We conducted a single-center observational study including 10 patients receiving venovenous ECMO support between January 2022 and January 2023. Microbial colonization of cannulas, skin sites, and plasma was analyzed using culture-based methods and 16S rDNA amplicon sequencing. Alpha and beta diversity analyses were performed, and findings were correlated with clinical outcomes, including sepsis and bacteremia.

Results

A total of 117 samples yielded ~ 11 million sequencing reads. Bacteria colonizing ECMO cannulas matched pathogens causing prior bacteremia during ECMO support in all affected patients. Bacteria detected on cannulas and insertion sites were frequently recovered in plasma following decannulation. Notably, 16S rDNA analysis detected circulating pathogens that conventional cultures missed, often those from prior infections that were thought to be eradicated by antibiotics.
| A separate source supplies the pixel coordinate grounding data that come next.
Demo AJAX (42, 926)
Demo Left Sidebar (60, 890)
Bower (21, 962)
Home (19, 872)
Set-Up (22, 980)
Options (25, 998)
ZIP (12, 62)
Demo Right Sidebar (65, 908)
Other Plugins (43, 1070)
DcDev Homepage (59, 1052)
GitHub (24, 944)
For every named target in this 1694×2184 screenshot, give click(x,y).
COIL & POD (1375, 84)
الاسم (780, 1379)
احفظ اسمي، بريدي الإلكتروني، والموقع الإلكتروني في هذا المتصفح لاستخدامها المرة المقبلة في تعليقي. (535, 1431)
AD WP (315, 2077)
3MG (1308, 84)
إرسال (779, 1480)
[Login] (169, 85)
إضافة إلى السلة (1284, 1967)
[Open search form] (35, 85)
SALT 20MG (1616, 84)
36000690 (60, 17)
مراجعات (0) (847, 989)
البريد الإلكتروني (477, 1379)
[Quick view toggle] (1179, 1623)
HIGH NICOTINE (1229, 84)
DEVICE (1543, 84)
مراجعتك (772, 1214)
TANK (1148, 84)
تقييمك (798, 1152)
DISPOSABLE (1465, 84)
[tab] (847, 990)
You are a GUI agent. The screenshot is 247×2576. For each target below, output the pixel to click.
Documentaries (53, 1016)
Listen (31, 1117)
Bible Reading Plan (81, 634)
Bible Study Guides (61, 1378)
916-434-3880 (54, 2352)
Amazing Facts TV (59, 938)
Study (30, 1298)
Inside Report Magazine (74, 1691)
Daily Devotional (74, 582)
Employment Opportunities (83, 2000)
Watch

Patients who developed sepsis post-decannulation exhibited higher bacterial diversity on cannulas and a higher overall abundance of Pseudomonas, while non-septic patients had greater Enterococcus abundance.

Conclusions

Our results confirm that ECMO cannulas serve as pathogen reservoirs, with decannulation enabling bacterial translocation into the bloodstream and contributing to post-decannulation sepsis. 16S rDNA sequencing exhibited greater sensitivity than cultures for detecting bloodstream pathogens. These findings support re-assessment of prophylactic measures during ECMO decannulation and lay the groundwork for developing early sepsis risk stratification tools.